Having finally reclaimed my seat, after an apparent misunderstanding and chain of musical chairs, my train quietly leaves the station bound for Shanghai, and home. An hour or so into its 6.5hrs journey I playing catch-up with the many articles that land in front of me about business ideas, growth strategies, and, inevitably, strategies for achieving work-life balance. 

Probably the 3 staples of successfully creating and building any businesses.  After all, you need to find a very strong starting point for your business, you need to figure out how to build that business effectively, and you’d ideally like to run a successful business without going completely mad!

As someone who creates and builds businesses we have no choice but to develop sound business ideas and growth strategies. The very success of our businesses depends on our ability to achieve strength in these areas. 

However, while I completely understand the desire for a work-life balance, I fear that this has become the holy grail. From my personal experience, work-life balance for any one creating and building a business is at best an idealized and exaggerated conception - a myth - and a dangerous one at that!

Is it possible to build a business and have a work-life balance? Conceptually, I suppose it’s possible. Statistically, I’m open to it. Indeed, those far more learned than I claim to have actually discovered it. I may even agree, if I could find a business idea that will succeed on its own!

Don’t get me wrong. I’m always seeking ideas that can run themselves, and for good reason, because it forces me to eliminate ideas with very little merit or customer pull. The perfect business idea that runs and builds itself does exist somewhere, but I’ve never actually seen one. 

But like many others I know that I know, we have all started and built businesses that found customer success. However, in every case, what we all have in common is that have all worked and continue to work with an almost unhealthy level of obsessive passion, caring, focus and dedication that arguably borders on the unhealthy. 

It’s not just that I consider a work-life balance is unlikely for people like me. Rather, in my experience, being obsessive in businesses has been an ingredient in our success.

To understand the toll that running a building business takes, we need to make a distinction between working hours and obsessive hours. Most successful creators and builders of businesses that I know work significantly more hours than most people. I doubt any of us count our hours. We are not paid by the hour, but we are so invested in what we do that we mentally do not clock in and out.

There’s also the crucial distinction between hours that we put in at the office and the amount of work that we take home or spend on holiday! Probably aren’t necessarily putting more hours in at the office that our colleagues.  However, if you compare the number of hours we obsessively thinking about our businesses, you’d see a significant difference between the likes of us and others. In other words, those of us creating and building businesses may not be physically at work all of the time ( … we also have obsessive hobbies!), but we never really leave work. 

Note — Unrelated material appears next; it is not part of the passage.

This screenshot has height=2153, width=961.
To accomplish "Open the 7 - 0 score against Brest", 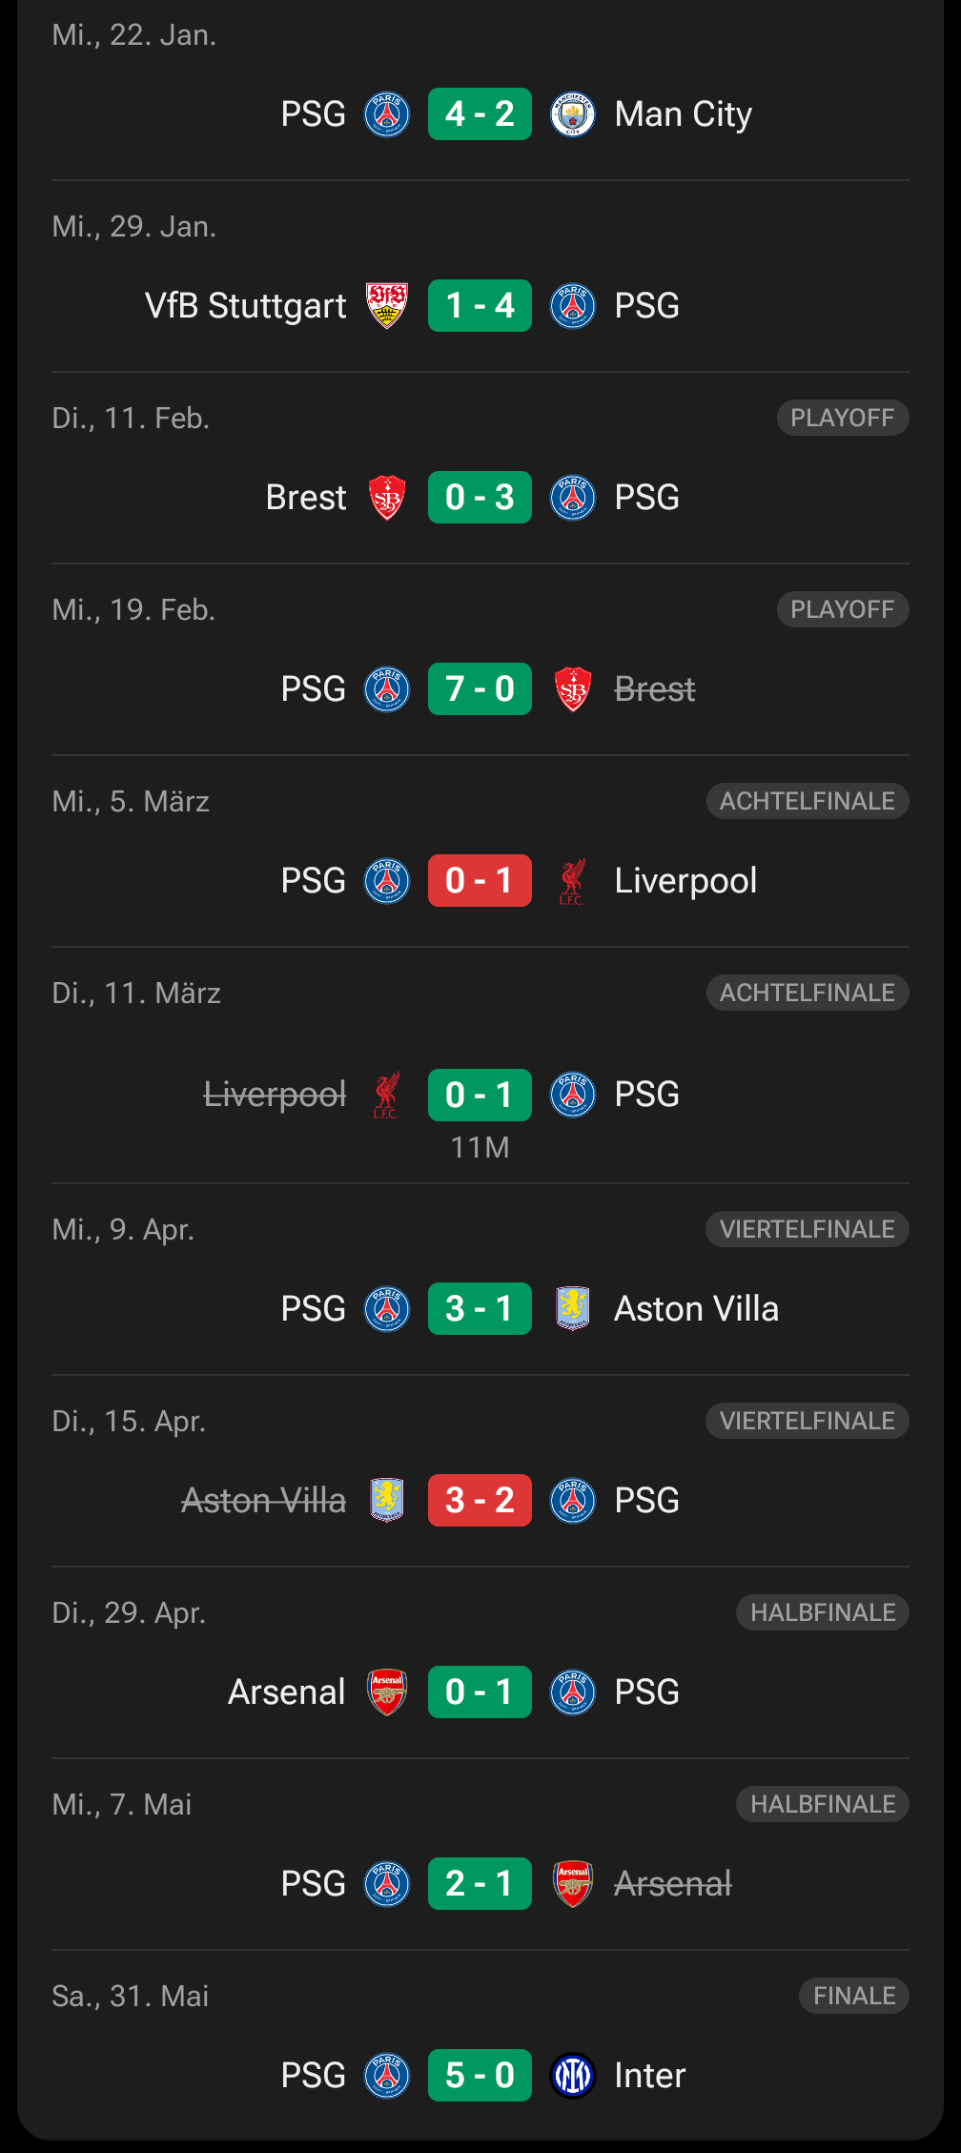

We are ultimately responsible for every part of our businesses. For that reason, we are always thinking about something or other to do with out businesses. Again, we have no choice. We must.  The consequences ultimately fall on us.

To help you  understand this dangerous myth of a work-life balance, it may help you look at this from our prospective. 

Bear with me here. Work-life balance, relies on two presumptions. First, work and life are distinct, and second, the life part is equally, if not more, important than the work elements. If these two points are true for you, then you’re probably not someone who creates and builds businesses. 

We are our business. We are our work. We are obsessive. For us there is no line dividing work and life, because we don’t consider our business as a separate entity from ourselves. Wherever we go, we are bringing our work with us. And if you can turn-off from your business, you’re probably not going to be successful or at best, not as successful as us.

I say this with absolutely zero judgment or disdain for those who can separate themselves from their work. In fact, the ability to compartmentalize and separate work and life is a very valuable trait. It probably leads, in many ways, to a much more content and happy existence. 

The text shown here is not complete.